Le prose introdotte dai titoletti, allora, non fanno altro che estendere, situare in uno spazio-tempo e in un flusso (anti-)narrativo i paradossi su cui i titoletti si fondano. In quelli – come nei calembours e nelle freddure molto frequenti in Garrapa – si verifica quella permeabilità di senso, sia anche assurdo, cui l’autore sottopone il linguaggio. Egli si manifesta come contenitore vuoto, pro-reale più che pro-nominale, dunque magneticamente attratto da ogni altra categoria o oggetto linguistico; e proprio questa accessibilità lo eleva a segno universale, comporta una ironica e insieme incontrovertibile pronominalizzazione del cosmo e, infine, il suo svuotamento.
Circuiti
Sulla forza delle proprietà magneto-semantiche individuate, le restanti sezioni (lapaginabianca, date), congiuntamente con le prime due, generano una serie di testi che seguono la vena fondamentale del libro; ovvero quella che fa dialogare le parole con lo spazio della pagina e dunque anche col bianco tipografico. Questa spazialità verbo-visiva configura tali testi come dei circuiti, in cui la forza magneto-semantica è organizzata secondo uno schema preciso dettata da polarità e direzioni di senso degli elementi, dagli effetti delle loro attrazioni.

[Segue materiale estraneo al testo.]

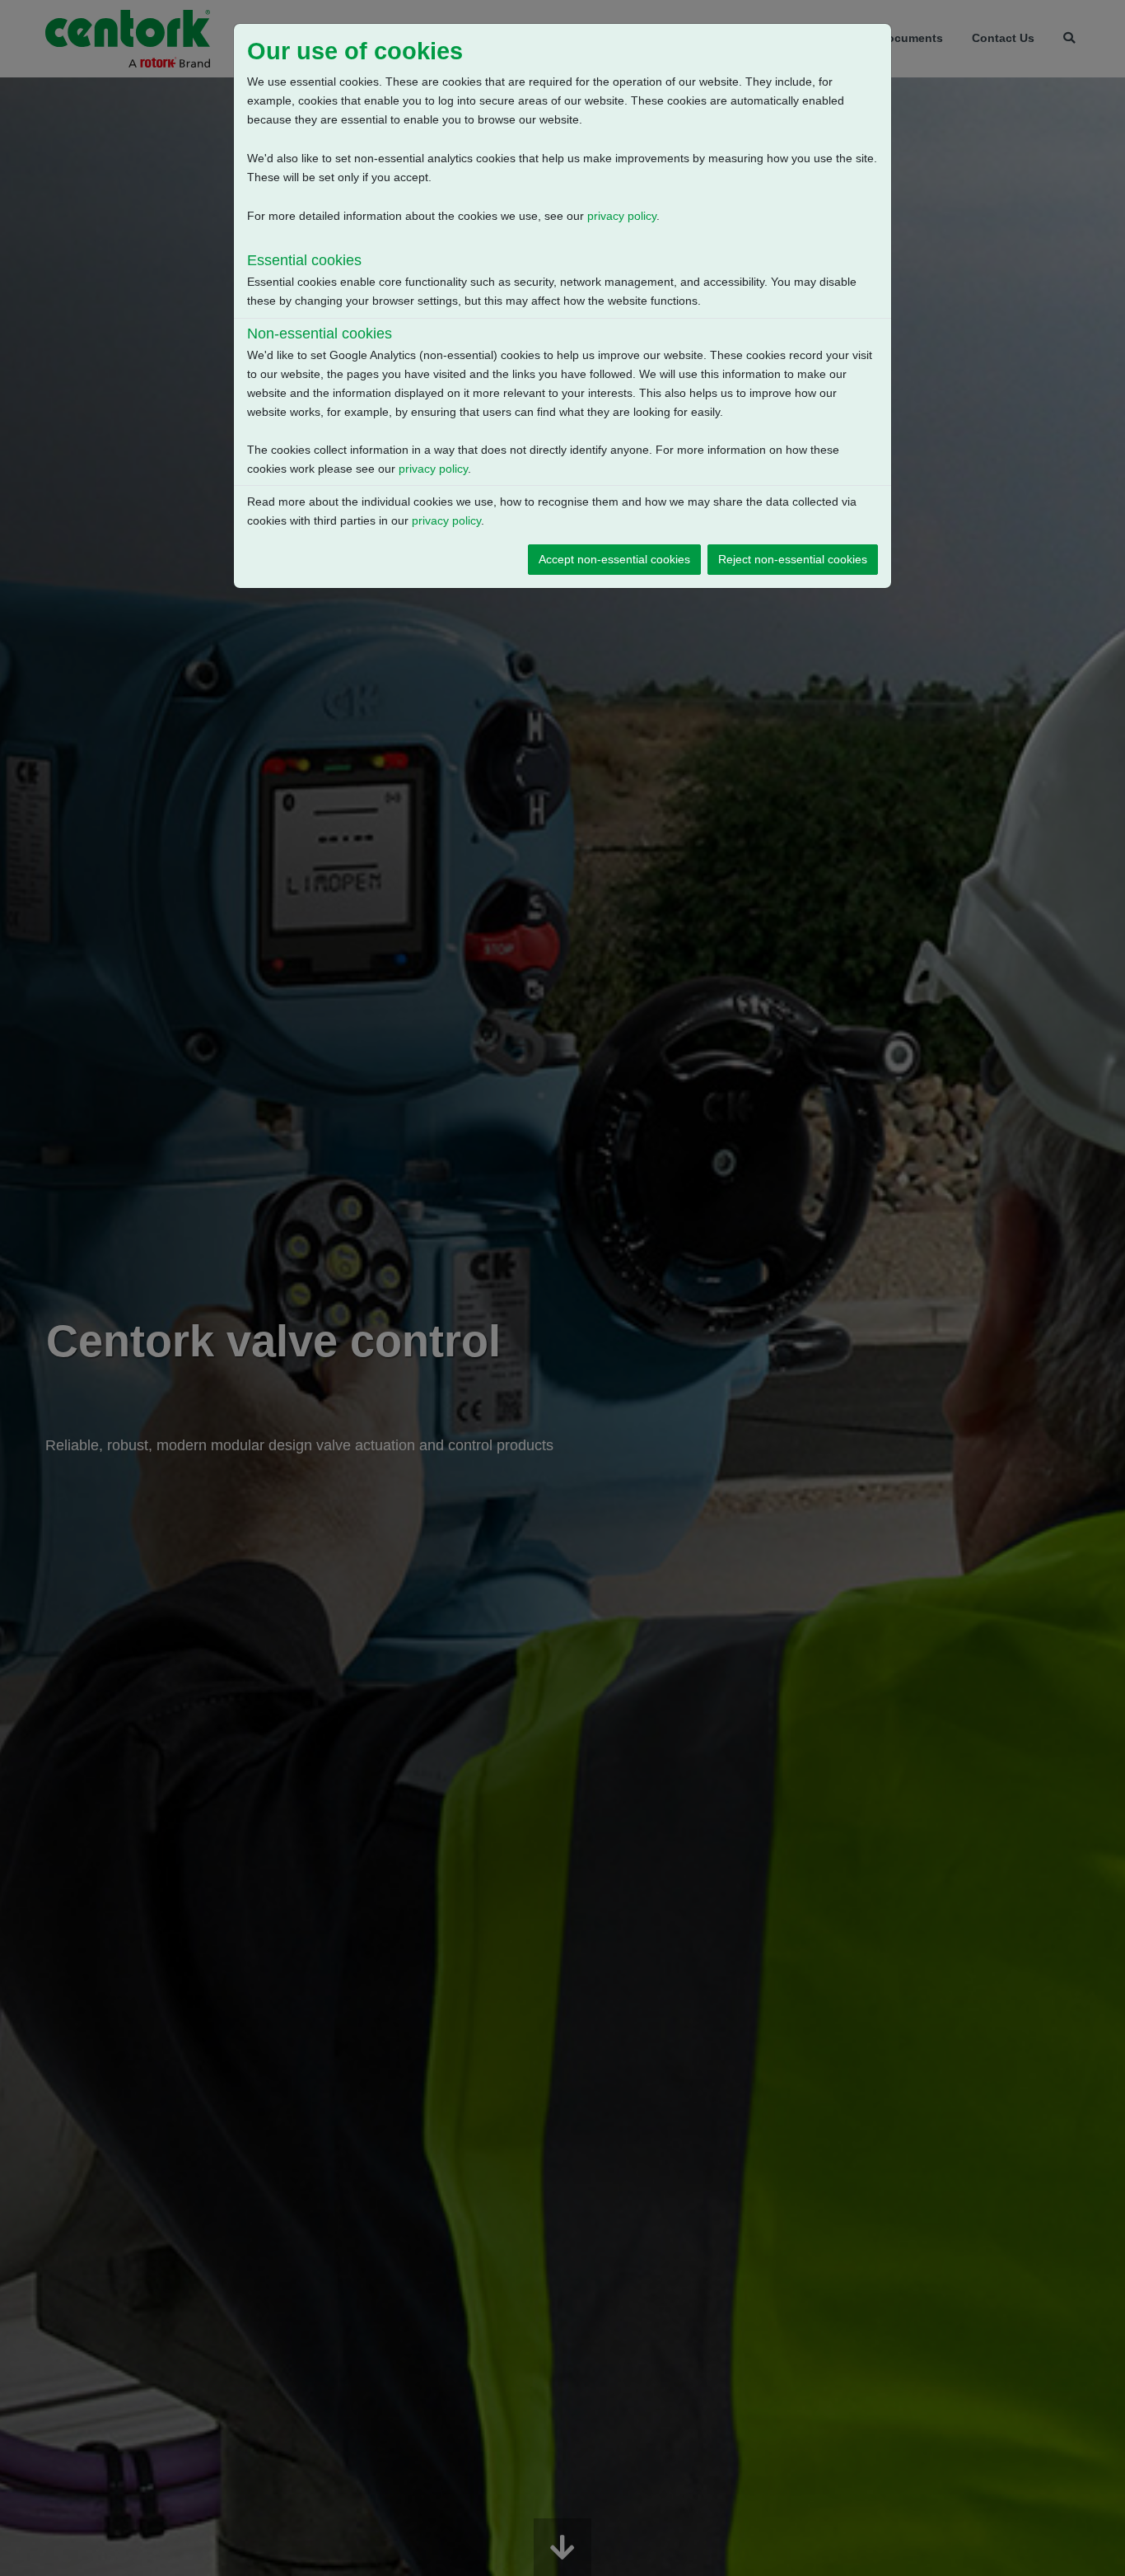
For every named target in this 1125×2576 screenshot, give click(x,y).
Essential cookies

Interpretandole così, queste parole sparse sul foglio appaiono effettivamente uguali ai disegni di campi semantici, appunto, stesi sulla lavagna di una scuola. Anche se nei campi di Garrapa, al contrario di quelli della lavagna, non è possibile rintracciare un effettivo nucleo semantico da cui scaturiscono gli altri termini (ma ci si avvicina a questo, ad esempio, nella pagina in cui al centro compare «ragazzi&ragazze») e le relazioni tra i vocaboli risultano spesso oscure, dettate più da una matrice inconscia o estetica che dalle strutture linguistiche, questi circuiti rompono egualmente l’ordine, la linearità, la logica in favore del caotico, della radialità, dell’aleatorio.
A questa dimensione, Garrapa aggiunge la significazione dello spazio bianco, che determina un certo orientamento del senso e dell’espressione proprio a livello topo-grafico: l’effetto di rapidità, ad esempio, è costruito (come nel testo che comincia con «luce») non dalla sintassi o dal significato, ma dall’avvicinamento tipografico dei termini; la parola si carica di densità semantica, e simbolica, quando è visivamente isolata, e non quando è rafforzata da una sintassi o da una punteggiatura.
Pagina bianca – che significativamente non riporta i numeri delle pagine (allargando così la significazione del bianco anche al paratesto: e infatti l’indice ha la forma di uno dei “circuiti”) – è dunque composto da campioni di magma, da testi fondati su relazioni che non si limitano al sema, ma chiamano in causa anche i legami “magnetici”, post-linguistici e fisici, che li costruiscono. Il bianco che chiude il libro (segnalato a destra così: «: pagina bianca») ne è la saturazione definitiva; il vuoto significato che permea l’intero mondo-libro.